+++ Information +++

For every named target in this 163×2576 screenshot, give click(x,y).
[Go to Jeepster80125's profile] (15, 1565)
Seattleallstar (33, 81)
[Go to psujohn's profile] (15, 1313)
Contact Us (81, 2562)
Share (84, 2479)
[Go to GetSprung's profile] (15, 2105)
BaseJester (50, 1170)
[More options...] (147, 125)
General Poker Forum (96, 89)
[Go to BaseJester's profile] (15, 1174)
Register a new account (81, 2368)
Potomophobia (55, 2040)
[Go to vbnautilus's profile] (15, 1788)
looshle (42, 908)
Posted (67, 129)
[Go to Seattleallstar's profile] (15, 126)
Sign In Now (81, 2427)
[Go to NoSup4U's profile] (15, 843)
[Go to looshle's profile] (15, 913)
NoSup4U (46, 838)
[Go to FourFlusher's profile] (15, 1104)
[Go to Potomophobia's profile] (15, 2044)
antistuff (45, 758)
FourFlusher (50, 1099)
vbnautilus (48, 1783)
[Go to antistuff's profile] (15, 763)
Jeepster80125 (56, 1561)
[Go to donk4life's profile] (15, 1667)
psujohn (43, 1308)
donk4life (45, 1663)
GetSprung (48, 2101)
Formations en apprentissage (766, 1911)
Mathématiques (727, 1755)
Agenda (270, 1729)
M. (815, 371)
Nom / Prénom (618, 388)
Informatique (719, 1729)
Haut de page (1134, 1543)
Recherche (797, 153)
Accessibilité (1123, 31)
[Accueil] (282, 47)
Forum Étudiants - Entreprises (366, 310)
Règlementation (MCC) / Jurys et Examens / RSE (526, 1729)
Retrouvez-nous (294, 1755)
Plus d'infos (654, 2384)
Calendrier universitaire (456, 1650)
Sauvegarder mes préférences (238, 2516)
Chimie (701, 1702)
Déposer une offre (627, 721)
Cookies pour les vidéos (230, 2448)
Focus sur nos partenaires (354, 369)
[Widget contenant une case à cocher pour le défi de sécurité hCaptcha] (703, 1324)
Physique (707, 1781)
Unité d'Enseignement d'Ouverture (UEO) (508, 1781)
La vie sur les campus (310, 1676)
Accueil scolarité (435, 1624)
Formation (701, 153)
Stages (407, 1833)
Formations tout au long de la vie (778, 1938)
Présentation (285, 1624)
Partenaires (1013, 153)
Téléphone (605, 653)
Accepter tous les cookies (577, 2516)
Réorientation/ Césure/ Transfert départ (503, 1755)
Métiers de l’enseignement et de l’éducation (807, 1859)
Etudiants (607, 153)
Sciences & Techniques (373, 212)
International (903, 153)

+++

Exactly as they appear above, give the entries again.

Problem solution →
For every named target in this 163×2576 screenshot, give click(x,y).
[Go to Jeepster80125's profile] (15, 1565)
Seattleallstar (33, 81)
[Go to psujohn's profile] (15, 1313)
Contact Us (81, 2562)
Share (84, 2479)
[Go to GetSprung's profile] (15, 2105)
BaseJester (50, 1170)
[More options...] (147, 125)
General Poker Forum (96, 89)
[Go to BaseJester's profile] (15, 1174)
Register a new account (81, 2368)
Potomophobia (55, 2040)
[Go to vbnautilus's profile] (15, 1788)
looshle (42, 908)
Posted (67, 129)
[Go to Seattleallstar's profile] (15, 126)
Sign In Now (81, 2427)
[Go to NoSup4U's profile] (15, 843)
[Go to looshle's profile] (15, 913)
NoSup4U (46, 838)
[Go to FourFlusher's profile] (15, 1104)
[Go to Potomophobia's profile] (15, 2044)
antistuff (45, 758)
FourFlusher (50, 1099)
vbnautilus (48, 1783)
[Go to antistuff's profile] (15, 763)
Jeepster80125 (56, 1561)
[Go to donk4life's profile] (15, 1667)
psujohn (43, 1308)
donk4life (45, 1663)
GetSprung (48, 2101)
Formations en apprentissage (766, 1911)
Mathématiques (727, 1755)
Agenda (270, 1729)
M. (815, 371)
Nom / Prénom (618, 388)
Informatique (719, 1729)
Haut de page (1134, 1543)
Recherche (797, 153)
Accessibilité (1123, 31)
[Accueil] (282, 47)
Forum Étudiants - Entreprises (366, 310)
Règlementation (MCC) / Jurys et Examens / RSE (526, 1729)
Retrouvez-nous (294, 1755)
Plus d'infos (654, 2384)
Calendrier universitaire (456, 1650)
Sauvegarder mes préférences (238, 2516)
Chimie (701, 1702)
Déposer une offre (627, 721)
Cookies pour les vidéos (230, 2448)
Focus sur nos partenaires (354, 369)
[Widget contenant une case à cocher pour le défi de sécurité hCaptcha] (703, 1324)
Physique (707, 1781)
Unité d'Enseignement d'Ouverture (UEO) (508, 1781)
La vie sur les campus (310, 1676)
Accueil scolarité (435, 1624)
Formation (701, 153)
Stages (407, 1833)
Formations tout au long de la vie (778, 1938)
Présentation (285, 1624)
Partenaires (1013, 153)
Téléphone (605, 653)
Accepter tous les cookies (577, 2516)
Réorientation/ Césure/ Transfert départ (503, 1755)
Métiers de l’enseignement et de l’éducation (807, 1859)
Etudiants (607, 153)
Sciences & Techniques (373, 212)
International (903, 153)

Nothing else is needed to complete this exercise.